Jeśli potraktować serio sygnały o wzrastającej sile futbolowej reprezentacji, to losowanie w Sankt Petersburgu należy ocenić jednoznacznie: jest lepiej niż dobrze. Teraz, przynajmniej w teorii, jesteśmy bliżej Mundialu 2018.
Kazachstan, Armenia, Czarnogóra, Dania i Rumunia to nasi rywale. Niby nie ma już w Europie słabeuszy, ale powiedzmy sobie szczerze – na mocarzy nie trafiliśmy. Nie rozumiem wstrzemięźliwości niektórych komentatorów. OK, nikogo nie można lekceważyć. Co innego jednak lekceważenie, a co innego poczucie własnej wartości. Chyba że go ciągle brakuje.
Zbigniew Boniek zawiadomił świat za pośrednictwem twitterowego skrótu myślowego, że z każdym można wygrać, ale i przegrać. Kazimierz Górski nie powstydziłby się takiej myśli. Pewnie dodałby tylko, że można jeszcze zremisować.
Jak tu się nie cieszyć, jeśli nie trafiliśmy na przykład na Holandię, Francję i Szwecję w grupie A, na Niemcy i Czechy w grupie C, na Anglię i Słowację w grupie F? A co byśmy powiedzieli na Hiszpanię i Włochy w grupie G?
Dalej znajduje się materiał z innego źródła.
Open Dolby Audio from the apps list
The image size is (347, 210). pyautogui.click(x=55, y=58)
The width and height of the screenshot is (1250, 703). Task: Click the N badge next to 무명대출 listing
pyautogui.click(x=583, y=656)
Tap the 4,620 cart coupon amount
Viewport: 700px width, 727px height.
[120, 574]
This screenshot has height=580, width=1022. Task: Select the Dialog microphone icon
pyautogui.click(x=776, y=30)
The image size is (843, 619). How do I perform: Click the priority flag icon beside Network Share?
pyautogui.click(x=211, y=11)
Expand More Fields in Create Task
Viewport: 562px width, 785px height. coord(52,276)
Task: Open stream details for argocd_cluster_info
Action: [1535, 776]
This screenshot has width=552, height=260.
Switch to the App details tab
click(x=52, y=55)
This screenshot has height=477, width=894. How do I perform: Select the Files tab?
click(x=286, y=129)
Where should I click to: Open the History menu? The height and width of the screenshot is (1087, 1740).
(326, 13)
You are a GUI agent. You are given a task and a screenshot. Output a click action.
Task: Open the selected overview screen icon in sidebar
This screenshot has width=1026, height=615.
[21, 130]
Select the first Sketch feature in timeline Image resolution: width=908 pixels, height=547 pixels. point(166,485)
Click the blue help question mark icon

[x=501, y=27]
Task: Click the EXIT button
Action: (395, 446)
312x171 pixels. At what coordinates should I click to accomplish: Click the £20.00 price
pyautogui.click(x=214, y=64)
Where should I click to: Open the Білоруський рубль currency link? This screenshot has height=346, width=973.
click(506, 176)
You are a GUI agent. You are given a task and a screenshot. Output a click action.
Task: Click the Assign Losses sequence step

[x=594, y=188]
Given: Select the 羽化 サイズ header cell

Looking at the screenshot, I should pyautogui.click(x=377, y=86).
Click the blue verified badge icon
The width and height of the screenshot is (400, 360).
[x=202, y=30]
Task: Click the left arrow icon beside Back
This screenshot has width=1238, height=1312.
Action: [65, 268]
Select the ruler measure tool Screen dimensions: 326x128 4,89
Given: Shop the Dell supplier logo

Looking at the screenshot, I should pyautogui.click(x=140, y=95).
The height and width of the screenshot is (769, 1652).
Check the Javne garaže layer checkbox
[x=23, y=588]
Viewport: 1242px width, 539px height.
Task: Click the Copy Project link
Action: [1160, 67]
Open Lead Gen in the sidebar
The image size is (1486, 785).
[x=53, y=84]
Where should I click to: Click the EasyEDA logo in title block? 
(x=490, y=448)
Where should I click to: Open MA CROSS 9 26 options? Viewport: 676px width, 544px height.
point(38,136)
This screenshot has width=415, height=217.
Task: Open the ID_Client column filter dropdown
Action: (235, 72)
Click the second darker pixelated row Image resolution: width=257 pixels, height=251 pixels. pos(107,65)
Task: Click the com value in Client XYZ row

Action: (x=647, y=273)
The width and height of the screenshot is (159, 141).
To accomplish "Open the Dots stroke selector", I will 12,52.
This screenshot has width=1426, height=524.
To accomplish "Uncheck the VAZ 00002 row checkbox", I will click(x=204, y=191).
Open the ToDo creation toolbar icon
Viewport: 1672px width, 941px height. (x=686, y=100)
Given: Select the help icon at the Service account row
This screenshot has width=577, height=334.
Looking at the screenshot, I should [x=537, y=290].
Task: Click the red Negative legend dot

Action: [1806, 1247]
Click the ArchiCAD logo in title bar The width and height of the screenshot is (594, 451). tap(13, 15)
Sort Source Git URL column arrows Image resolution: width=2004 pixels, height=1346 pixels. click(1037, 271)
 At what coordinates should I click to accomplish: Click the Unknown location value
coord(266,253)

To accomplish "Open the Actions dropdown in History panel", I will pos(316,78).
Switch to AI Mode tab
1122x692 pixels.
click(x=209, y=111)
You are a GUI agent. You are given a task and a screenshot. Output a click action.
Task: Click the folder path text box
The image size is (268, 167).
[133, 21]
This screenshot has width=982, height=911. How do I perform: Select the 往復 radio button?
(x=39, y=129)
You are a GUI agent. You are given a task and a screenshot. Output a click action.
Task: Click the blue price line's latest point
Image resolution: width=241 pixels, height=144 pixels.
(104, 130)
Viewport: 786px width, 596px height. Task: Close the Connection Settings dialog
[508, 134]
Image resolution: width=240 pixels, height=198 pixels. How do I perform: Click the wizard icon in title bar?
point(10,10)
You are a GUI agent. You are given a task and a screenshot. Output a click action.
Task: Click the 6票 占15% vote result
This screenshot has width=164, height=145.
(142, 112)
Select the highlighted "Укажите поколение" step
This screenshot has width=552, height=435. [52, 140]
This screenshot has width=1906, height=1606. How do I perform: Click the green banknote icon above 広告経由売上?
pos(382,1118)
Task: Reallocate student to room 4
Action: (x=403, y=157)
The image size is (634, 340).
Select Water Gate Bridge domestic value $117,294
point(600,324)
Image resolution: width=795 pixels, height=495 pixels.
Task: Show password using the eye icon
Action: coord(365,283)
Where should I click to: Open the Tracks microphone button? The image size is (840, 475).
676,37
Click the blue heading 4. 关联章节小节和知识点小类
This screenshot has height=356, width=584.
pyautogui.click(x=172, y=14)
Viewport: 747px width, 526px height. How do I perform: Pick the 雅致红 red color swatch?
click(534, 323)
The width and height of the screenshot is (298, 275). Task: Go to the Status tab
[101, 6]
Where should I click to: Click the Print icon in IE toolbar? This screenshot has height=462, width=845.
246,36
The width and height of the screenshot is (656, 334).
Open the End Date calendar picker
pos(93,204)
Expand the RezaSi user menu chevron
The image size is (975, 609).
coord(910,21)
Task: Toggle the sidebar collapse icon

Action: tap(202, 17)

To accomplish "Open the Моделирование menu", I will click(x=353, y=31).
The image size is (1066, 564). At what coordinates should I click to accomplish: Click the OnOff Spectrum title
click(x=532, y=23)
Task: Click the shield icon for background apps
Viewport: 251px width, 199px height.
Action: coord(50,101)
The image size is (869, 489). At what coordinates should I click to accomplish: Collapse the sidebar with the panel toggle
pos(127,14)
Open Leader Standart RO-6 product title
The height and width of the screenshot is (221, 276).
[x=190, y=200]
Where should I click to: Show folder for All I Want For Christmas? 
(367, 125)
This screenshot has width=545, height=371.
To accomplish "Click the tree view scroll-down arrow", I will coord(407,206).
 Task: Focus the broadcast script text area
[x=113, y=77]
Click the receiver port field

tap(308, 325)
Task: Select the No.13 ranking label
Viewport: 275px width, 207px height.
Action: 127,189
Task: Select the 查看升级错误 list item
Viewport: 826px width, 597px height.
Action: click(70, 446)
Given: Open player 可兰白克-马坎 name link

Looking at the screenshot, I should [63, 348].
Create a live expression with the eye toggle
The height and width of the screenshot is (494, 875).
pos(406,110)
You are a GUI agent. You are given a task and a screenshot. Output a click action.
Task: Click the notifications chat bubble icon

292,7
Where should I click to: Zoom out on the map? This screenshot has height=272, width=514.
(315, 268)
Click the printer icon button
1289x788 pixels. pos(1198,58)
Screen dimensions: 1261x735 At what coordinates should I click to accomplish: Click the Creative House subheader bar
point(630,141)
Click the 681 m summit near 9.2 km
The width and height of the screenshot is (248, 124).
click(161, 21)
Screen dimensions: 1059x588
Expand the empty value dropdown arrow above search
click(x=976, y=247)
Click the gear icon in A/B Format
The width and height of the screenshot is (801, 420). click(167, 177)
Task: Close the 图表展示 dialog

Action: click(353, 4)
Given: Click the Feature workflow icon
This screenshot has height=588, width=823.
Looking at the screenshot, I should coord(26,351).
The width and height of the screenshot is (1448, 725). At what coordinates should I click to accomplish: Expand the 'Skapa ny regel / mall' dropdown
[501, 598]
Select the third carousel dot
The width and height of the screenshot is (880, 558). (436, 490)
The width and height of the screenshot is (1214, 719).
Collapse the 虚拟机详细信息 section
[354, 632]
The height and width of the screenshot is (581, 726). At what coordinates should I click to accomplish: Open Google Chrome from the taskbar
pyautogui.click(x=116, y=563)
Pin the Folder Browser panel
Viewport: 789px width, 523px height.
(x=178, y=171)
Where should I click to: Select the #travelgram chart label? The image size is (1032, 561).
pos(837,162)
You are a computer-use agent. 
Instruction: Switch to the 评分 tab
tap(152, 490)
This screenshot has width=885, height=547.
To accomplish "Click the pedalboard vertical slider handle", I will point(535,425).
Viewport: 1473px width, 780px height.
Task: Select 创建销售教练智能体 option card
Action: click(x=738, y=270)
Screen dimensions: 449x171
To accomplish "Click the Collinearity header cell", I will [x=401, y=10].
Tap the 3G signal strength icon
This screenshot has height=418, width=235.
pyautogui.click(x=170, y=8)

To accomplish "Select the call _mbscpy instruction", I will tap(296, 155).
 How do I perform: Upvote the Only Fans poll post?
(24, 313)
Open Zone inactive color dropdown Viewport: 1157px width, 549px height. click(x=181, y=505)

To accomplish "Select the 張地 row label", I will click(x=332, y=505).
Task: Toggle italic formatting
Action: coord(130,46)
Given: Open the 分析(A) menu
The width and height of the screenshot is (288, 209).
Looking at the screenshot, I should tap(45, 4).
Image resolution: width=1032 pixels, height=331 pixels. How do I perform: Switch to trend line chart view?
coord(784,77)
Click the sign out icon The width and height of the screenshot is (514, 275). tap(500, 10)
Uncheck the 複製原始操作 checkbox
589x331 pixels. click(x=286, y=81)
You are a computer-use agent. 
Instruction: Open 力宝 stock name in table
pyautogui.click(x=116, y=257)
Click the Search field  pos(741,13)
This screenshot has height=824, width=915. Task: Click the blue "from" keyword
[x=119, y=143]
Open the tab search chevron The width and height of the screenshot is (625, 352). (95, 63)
Daj Boże, że na francuskim Euro wyrośniemy na potęgę i tacy Włosi czy Anglicy będą drżeli na wiadomość o konfrontacji z ekipą znad Wisły. Zanim to nastąpi, lepiej mieć do ogrania średniaków. Być pierwszym ze średniaków. Nie obraziłbym się.
Ważne, żeby być pierwszym, bo tylko zwycięzcy eliminacji od razu zamawiają bilety do Rosji. Ośmiu z dziewięciu wicemistrzów grup będzie jeszcze musiało się bić o cztery premiowane miejsca. Lepiej te emocje zostawić innym.